Alzheimer's in the era of COVID-19: What do you do when you're estranged—and next of kin?

A sudden death in the family left with me no information, or answers



Mary Elizabeth Williams
July 11, 2020 11:30PM (UTC)

The message was brief and cryptic. The sender appeared to be local law enforcement in a suburban town in New Jersey, and the subject line was "police in ref to" my mother's home address. "Please contact me ASAP about a pressing issue," it read, along with the direct line of someone identifying himself as an officer. It was 2:41 p.m. on a recent weekday afternoon. I picked up the phone. My fingers trembled as I attempted to tap in a sequence of numbers. I spoke to a stranger for a few minutes. And this, I knew too well from experience, would be how my life would change.

I have huge gaps in my memory from the past week. I have found myself walking around outside unable to recall if I took the elevator or the stairs, or where I'm going. I don't know if I've eaten at all, or had breakfast twice. Trauma can be a lot like being blackout drunk.

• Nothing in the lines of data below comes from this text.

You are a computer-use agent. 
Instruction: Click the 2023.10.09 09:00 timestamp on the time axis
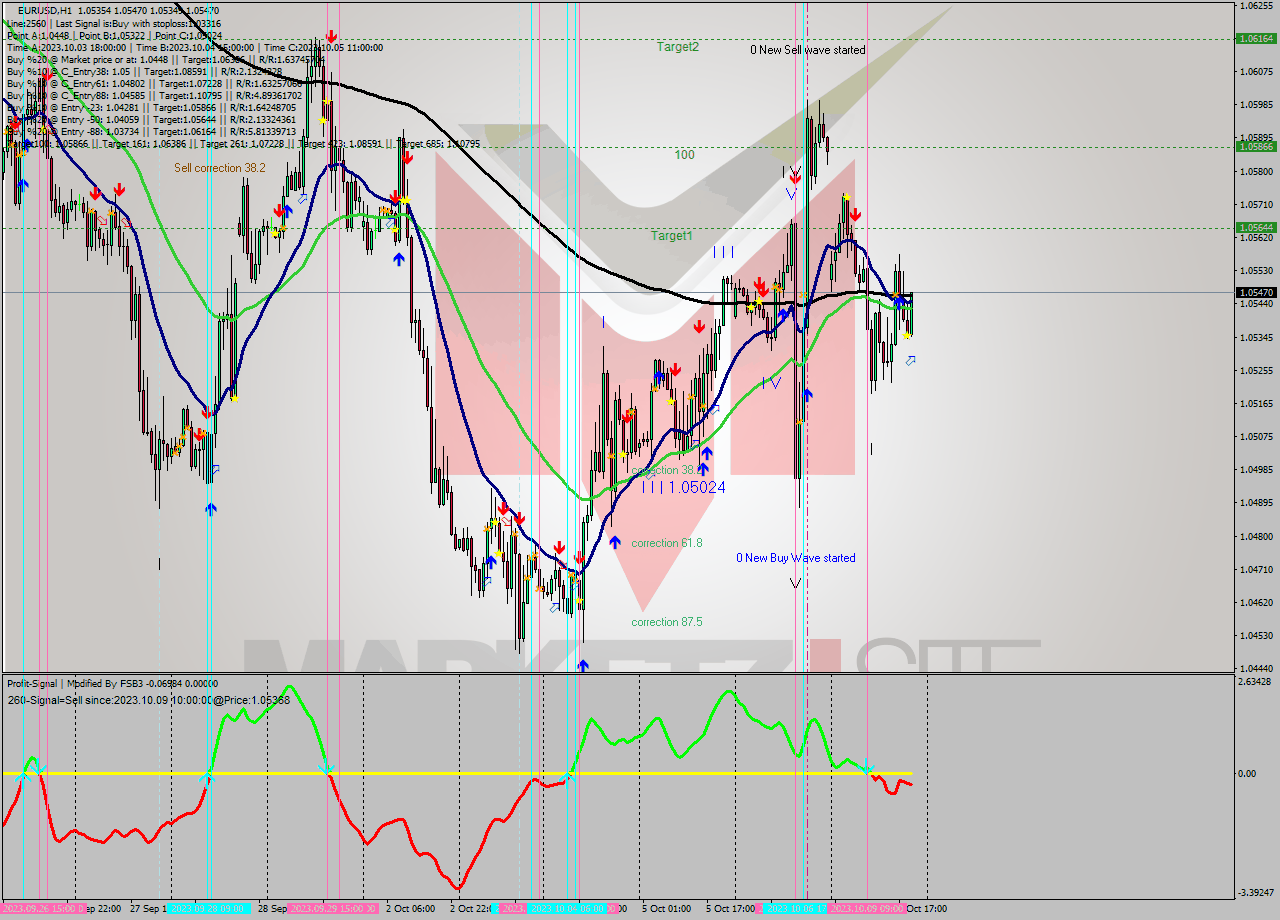[866, 909]
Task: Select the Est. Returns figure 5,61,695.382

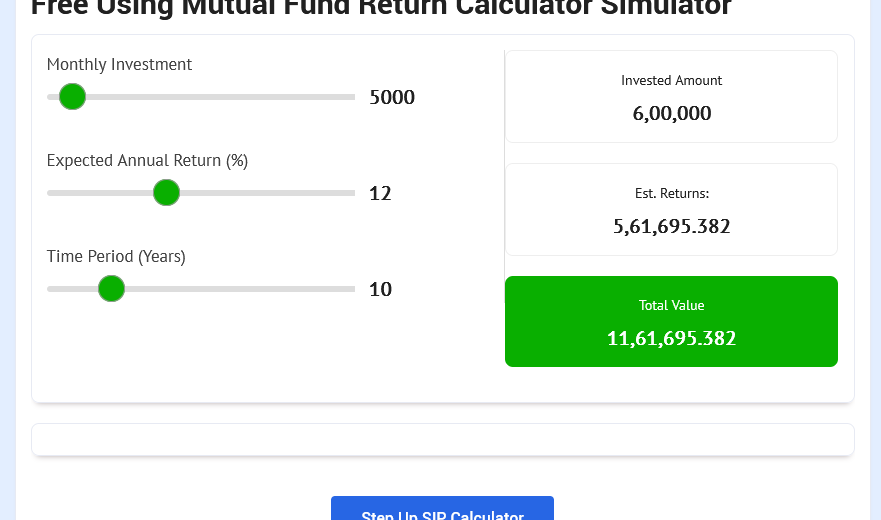Action: [671, 226]
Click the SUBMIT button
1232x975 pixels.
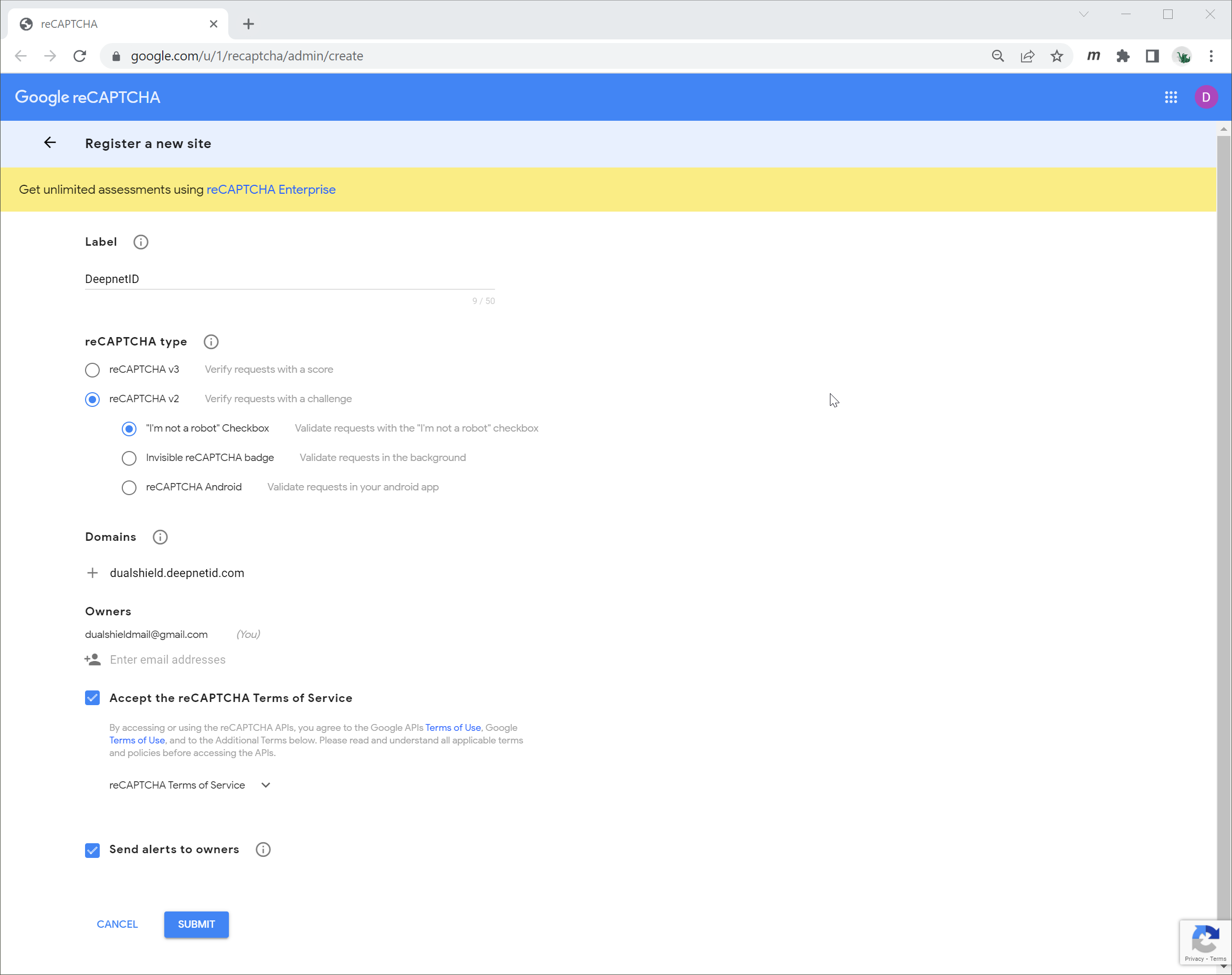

You move around like you're really there, doing things and having conversations, but your brain is already running parts of the story through the shredder. I do remember the skirt I was wearing that day, and looking down at the folds and ripples on my lap as I sat at the police station. I remember the oppressive heat, and the two officers walking toward me. I did however forget my wallet and my eyeglasses, leaving them behind on the chair when I finally stood up.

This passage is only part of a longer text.